A man dives off a dock behind a police station into the wind-whipped Carribean Sea. A grainy, shuddering Castro articulates upon the finer points of revolutionary necessity while his beard devours the microphone. Confronted by a police officer, a man appears terrified at first, then takes a long drag of his cigarette and kisses the officer, exhaling into the man’s mouth.

“Before Night Falls,” Julian Schnabel’s masterpiece chronicling the life of late Cuban poet Reinaldo Arenas, is a film driven by raw images like these. Arenas is played expertly by Javier Bardem.

Born in 1943, Arenas enjoyed brief success as a writer before his oppositional politics and homosexuality brought him severe persecution. He spent two years in El Morro prison and eventually escaped to the United States via the Mariel Harbor boatlift in 1980. He died of AIDS in New York in 1990.

Schnabel truly understands how to make a biography. Few people view their own lives in terms of long-term plot lines; although individuals may be greatly affected by changes in situation or locale, more intimate sights and sounds are what truly stick to the soul. Schnabel knows how to capture these tenderly on camera; he also knows how to juxtapose these shots to produce a sharp picture of Arenas’ life as a whole, dissolving boundaries between personal and political elements.

Through Schnabel’s vision, revolutions are seen as multipliers of power and vitality by those at the vortex. Everything becomes more vivid; sensations are amplified. By those on the periphery, they may seem more like a flat, blind plane sweeping back and forth across the cultural landscape, stirring violence wherever they encounter opposition. Via Arenas’ life, we get both of these perspectives.

As a young revolutionary, Arenas experiences great freedom as a writer and a homosexual. He finds mentors in several prominent Cuban writers and begins to learn of Cuba’s sexual subculture through his friend and lover Pepe.

One of the film’s first great scenes takes place when Pepe and Arenas are out at one of Havana’s hotspots. The jazz band is playing its heart out, the young and beautiful of Havana are cutting a rug and synchronized swimmers grace the pool. No sound can be heard from the bustling party; the only audio is a spot-on string arrangement. Pepe suddenly leaves their table to dance with a voluptuous young woman, and Arenas retaliates by following a young man out to the balcony. Passion, jealousy and revenge all play out intimately before the camera.
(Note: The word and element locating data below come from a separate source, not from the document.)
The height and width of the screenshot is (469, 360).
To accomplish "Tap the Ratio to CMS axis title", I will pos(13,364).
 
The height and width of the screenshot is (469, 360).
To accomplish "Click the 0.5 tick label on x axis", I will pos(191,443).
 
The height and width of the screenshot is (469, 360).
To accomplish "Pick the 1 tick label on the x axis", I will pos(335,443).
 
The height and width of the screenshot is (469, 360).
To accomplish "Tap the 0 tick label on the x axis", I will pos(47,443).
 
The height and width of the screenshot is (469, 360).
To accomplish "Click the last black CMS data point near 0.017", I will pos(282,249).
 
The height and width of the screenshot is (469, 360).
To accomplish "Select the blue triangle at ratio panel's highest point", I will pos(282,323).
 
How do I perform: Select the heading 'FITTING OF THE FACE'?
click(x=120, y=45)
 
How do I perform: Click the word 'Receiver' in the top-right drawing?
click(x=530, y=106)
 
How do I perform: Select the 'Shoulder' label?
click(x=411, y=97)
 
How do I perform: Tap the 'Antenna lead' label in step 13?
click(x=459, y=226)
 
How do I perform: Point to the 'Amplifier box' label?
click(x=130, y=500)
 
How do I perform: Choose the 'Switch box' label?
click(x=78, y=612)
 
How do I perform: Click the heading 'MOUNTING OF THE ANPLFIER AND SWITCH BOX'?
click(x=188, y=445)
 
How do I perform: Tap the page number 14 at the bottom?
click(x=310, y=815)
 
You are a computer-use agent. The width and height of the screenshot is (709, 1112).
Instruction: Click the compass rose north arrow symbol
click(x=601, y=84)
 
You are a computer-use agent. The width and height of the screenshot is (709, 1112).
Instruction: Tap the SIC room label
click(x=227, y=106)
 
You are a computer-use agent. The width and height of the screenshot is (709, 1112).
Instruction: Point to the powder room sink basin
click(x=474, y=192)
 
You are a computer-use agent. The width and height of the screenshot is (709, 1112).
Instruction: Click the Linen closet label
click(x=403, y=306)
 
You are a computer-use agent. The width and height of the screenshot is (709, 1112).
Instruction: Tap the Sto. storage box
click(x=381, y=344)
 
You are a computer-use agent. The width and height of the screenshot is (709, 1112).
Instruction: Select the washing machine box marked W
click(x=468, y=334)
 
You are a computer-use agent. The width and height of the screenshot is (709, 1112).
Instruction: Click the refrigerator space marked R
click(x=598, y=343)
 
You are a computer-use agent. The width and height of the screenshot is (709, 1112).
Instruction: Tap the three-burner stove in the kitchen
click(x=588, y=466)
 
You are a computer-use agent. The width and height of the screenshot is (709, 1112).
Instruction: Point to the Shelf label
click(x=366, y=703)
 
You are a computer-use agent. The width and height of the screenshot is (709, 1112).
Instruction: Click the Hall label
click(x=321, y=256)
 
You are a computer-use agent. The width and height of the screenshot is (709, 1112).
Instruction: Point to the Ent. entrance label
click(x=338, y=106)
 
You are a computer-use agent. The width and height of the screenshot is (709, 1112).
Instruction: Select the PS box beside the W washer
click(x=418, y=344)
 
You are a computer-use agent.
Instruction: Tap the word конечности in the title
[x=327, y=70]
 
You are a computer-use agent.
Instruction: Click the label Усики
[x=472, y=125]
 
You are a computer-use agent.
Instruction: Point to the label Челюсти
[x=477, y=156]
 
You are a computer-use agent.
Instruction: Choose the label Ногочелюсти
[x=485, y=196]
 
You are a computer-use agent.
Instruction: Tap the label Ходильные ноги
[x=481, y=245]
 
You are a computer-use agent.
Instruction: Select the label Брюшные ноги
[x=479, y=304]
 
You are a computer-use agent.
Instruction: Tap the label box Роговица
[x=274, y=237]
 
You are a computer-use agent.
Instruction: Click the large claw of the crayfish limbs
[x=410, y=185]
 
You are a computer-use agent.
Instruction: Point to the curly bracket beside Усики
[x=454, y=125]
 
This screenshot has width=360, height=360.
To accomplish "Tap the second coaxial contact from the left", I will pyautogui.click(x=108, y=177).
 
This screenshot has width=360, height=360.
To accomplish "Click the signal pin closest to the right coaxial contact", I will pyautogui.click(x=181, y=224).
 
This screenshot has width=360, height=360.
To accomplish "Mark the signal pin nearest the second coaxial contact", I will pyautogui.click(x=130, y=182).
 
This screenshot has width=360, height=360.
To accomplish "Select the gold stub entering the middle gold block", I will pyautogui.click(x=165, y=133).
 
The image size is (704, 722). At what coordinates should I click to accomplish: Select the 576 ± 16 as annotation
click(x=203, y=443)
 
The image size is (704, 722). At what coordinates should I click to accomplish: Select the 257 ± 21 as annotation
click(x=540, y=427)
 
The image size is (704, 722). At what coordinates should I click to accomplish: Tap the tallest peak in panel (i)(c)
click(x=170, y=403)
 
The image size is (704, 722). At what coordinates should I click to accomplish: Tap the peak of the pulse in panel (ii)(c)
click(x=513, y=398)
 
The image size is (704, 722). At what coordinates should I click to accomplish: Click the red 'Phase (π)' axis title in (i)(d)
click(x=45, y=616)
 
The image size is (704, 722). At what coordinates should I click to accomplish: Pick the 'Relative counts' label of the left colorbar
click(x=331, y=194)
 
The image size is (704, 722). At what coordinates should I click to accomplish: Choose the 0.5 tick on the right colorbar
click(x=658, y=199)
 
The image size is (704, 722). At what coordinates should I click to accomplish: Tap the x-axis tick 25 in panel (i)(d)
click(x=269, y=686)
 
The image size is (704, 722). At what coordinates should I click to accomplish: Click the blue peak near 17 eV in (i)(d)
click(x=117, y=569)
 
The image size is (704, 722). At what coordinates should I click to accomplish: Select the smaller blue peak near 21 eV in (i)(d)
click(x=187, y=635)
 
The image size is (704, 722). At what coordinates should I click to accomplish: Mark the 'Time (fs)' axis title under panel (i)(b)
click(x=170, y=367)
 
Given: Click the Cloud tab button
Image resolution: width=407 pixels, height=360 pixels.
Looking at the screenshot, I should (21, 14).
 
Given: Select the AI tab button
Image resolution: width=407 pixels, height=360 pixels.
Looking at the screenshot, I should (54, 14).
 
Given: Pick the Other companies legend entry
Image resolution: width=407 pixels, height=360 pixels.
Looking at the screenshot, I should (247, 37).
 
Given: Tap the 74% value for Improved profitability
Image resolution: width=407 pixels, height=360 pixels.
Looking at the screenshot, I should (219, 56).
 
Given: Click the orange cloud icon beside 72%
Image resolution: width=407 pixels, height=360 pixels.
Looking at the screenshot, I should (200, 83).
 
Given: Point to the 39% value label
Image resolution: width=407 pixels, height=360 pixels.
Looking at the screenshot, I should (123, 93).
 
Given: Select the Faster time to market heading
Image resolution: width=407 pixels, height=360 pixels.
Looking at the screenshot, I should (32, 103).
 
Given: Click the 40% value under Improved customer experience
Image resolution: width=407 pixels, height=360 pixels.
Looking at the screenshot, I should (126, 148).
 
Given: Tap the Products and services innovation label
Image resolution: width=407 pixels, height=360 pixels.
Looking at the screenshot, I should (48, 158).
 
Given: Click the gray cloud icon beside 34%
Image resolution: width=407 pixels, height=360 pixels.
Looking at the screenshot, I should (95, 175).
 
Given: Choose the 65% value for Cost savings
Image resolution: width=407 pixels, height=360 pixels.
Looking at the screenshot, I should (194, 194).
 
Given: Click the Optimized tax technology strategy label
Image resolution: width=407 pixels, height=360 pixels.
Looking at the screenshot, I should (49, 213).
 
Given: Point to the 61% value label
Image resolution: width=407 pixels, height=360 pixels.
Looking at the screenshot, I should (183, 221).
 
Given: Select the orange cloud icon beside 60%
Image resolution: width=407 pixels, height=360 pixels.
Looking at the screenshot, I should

From here we see Bardem’s Arenas experience revolution from its powerful core. His first book, Singing From The Well, is published to great critical acclaim. The world he encounters through Pepe allows him to explore his sexuality to its outer boundaries. There is an especially beautiful shot of Arenas on the roof of his apartment, seated at his typewriter against the beautiful Havana sky.

Not suprising, this tranquility does not last. A later scene finds Arenas seated on a rock at the beach, reading a book. A man swims up and sits down next to him. When Arenas makes advances, the man responds by hitting him in the face. Arenas’ political persecution follows soon after; his dual revolutions make an about face and sweep him aside. “Naturally,” he reflects later while waiting in line at a police station, “the revolution was not for everyone.” Arenas’ life reflects both sides of this divide.

As the blundering flyswatter of the regime’s opression gives Arenas an increasing sense of urgency, the plotline of his life and the world he inhabits mentally begin increasingly to diverge. He daydreams while being interrogated by a police officer (excellently played by Johnny Depp); given five minutes to write a confession, he fantasizes them away. The camera’s pace is increasingly frenzied and unrestrained; Arenas’ world seems whimsical or even insane. In one of the most notable segments, Pepe steals a hot air balloon owned by friends of Reinaldo in a final attempt at revenge on his one-time lover. He attempts to fly it to Miami, only to crash on the boardwalk before even leaving the island.

Many gripping scenes later, we find Arenas in New York, his life fading away a little more each time he climbs up the stairs to his apartment. The closing is almost anti-climactic; the viewer slides out of Arenas’ life as easily as he did. The comedown is easy, but the effect is profound.

For his phenomenal performance in Before Night Falls, Javier Bardem has been nominated for Best Actor at Sunday’s Academy Awards.